Exercise:
Search the listing for the word "name". Copy every line where it is found.

══ Task material ══

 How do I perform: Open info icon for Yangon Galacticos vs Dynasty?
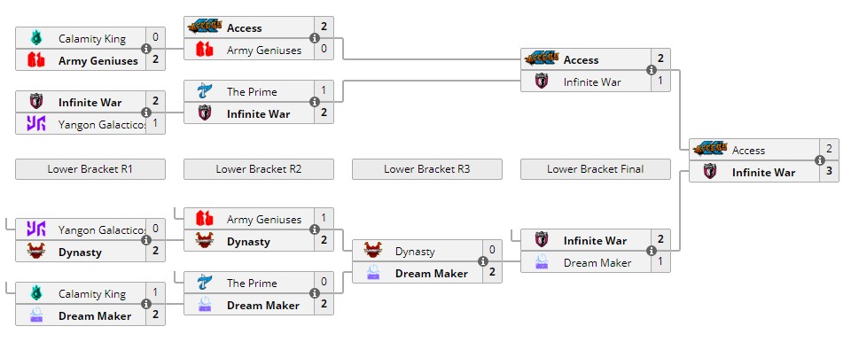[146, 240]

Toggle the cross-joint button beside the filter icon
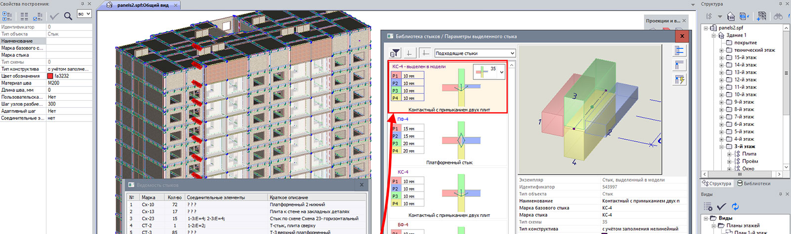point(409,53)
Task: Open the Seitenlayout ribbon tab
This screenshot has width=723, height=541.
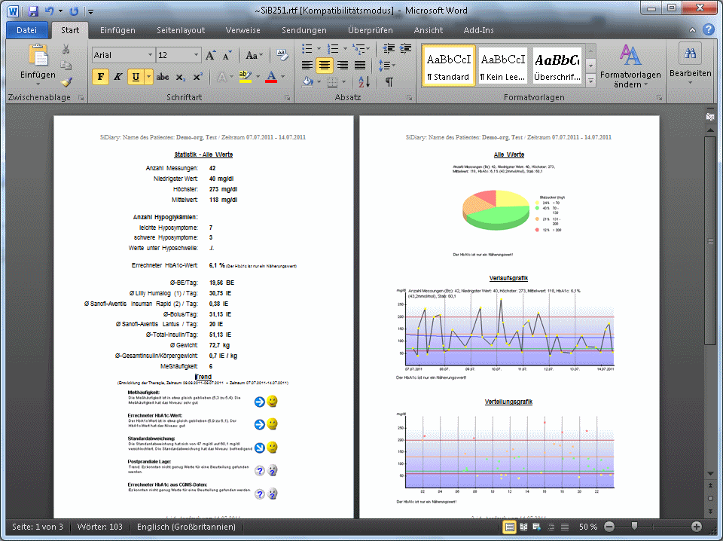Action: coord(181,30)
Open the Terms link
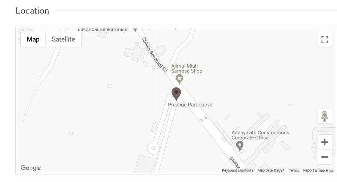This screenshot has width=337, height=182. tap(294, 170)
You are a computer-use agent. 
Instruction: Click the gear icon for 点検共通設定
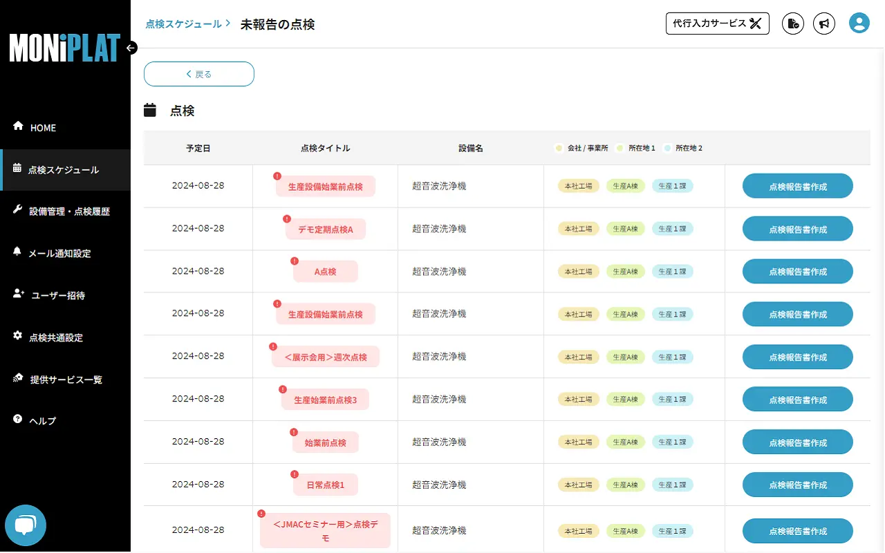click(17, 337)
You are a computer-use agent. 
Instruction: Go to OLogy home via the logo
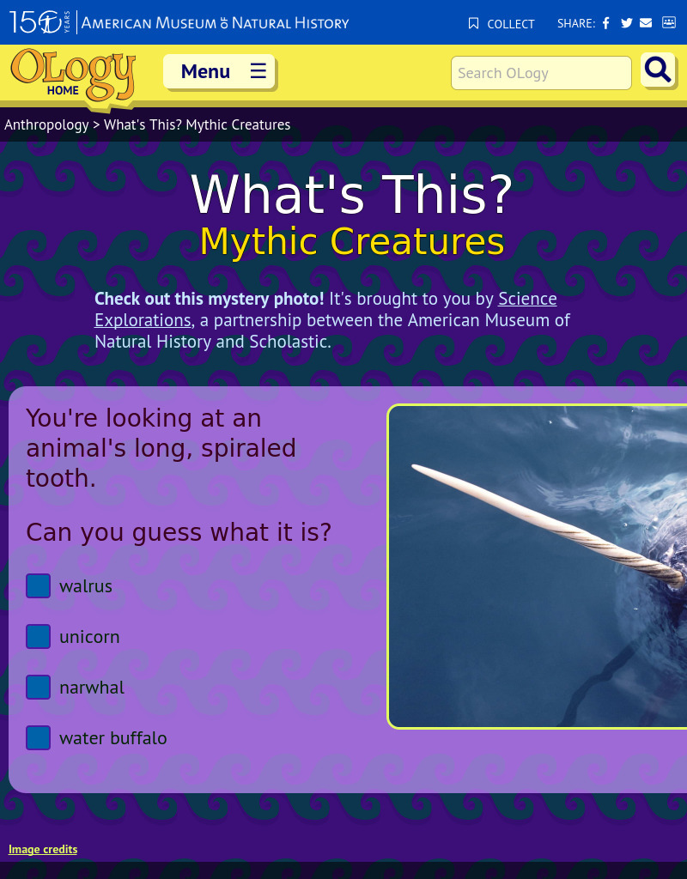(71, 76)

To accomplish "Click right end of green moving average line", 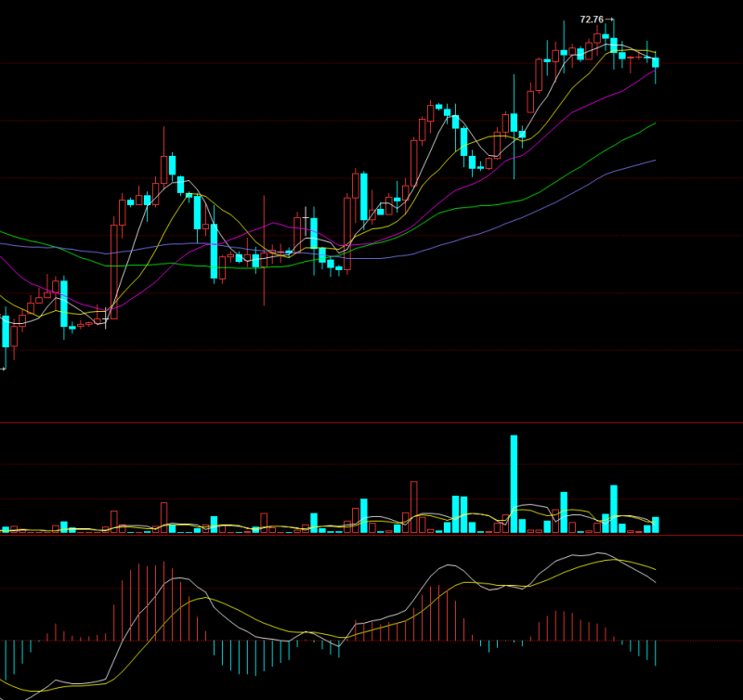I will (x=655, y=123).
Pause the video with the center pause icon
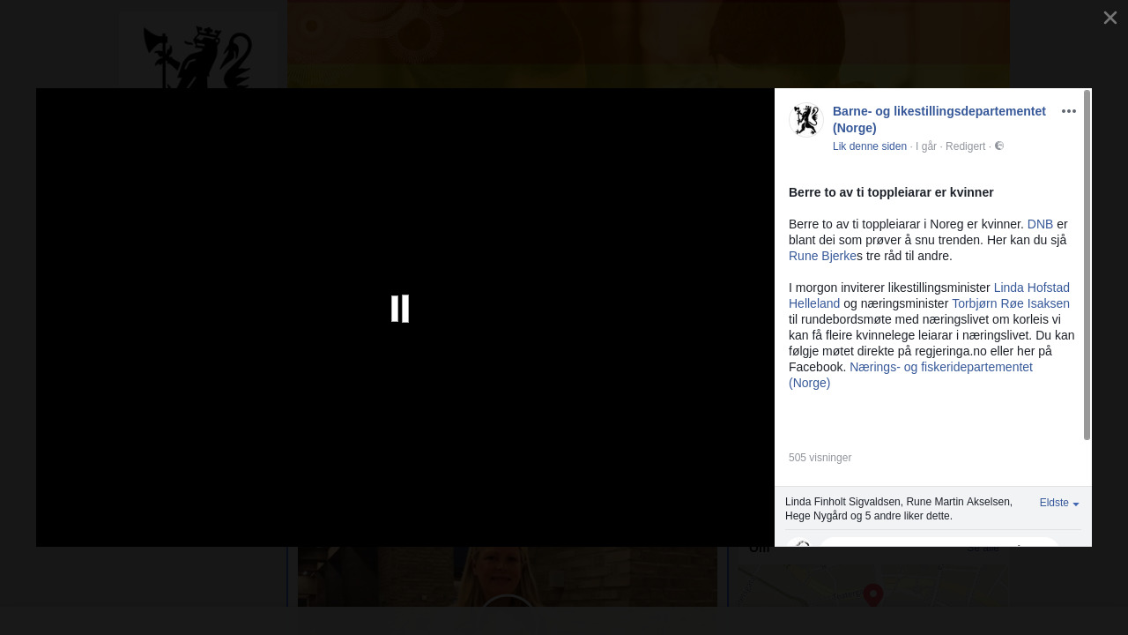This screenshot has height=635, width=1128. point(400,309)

═══
══ Task material ══

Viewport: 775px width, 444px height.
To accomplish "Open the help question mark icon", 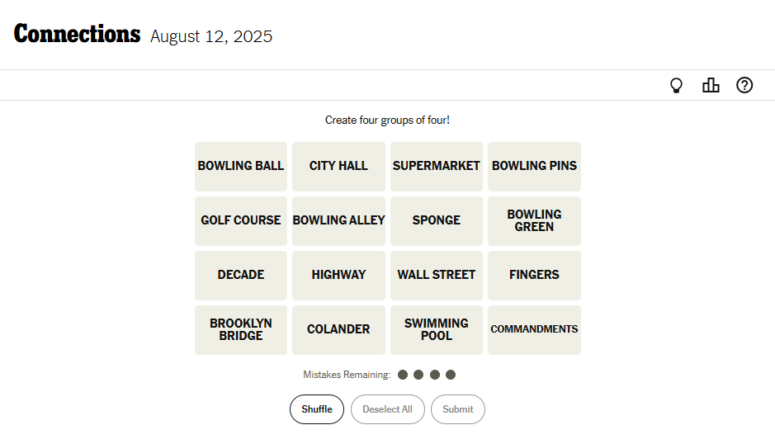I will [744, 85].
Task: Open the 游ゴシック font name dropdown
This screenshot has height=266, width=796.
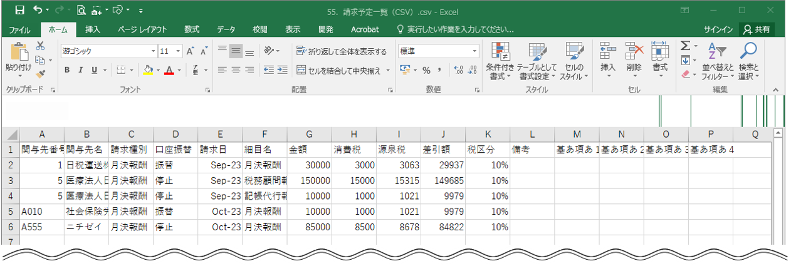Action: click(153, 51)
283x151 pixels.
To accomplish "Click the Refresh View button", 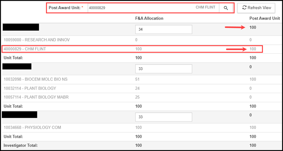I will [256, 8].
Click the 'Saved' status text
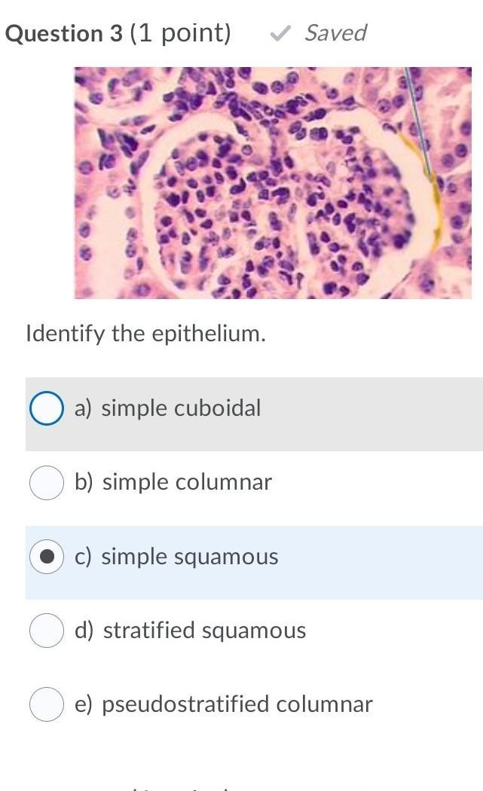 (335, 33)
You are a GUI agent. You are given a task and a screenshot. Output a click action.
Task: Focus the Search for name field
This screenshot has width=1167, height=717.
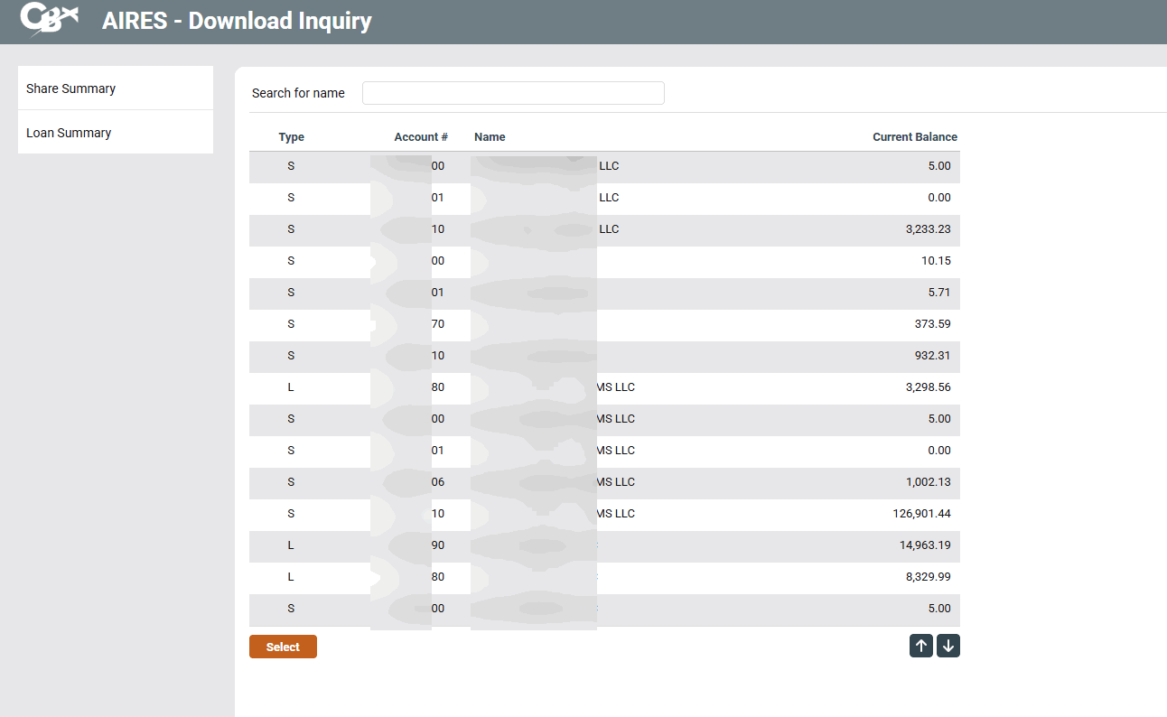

═══
══ Task material ══

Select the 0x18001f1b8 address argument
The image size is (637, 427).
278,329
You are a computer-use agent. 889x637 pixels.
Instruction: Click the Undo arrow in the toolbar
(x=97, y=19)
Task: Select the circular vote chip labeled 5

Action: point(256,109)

═══

Problem solution:
Task: Open the 游ゴシック font name dropdown
Task: Focus the Search for name field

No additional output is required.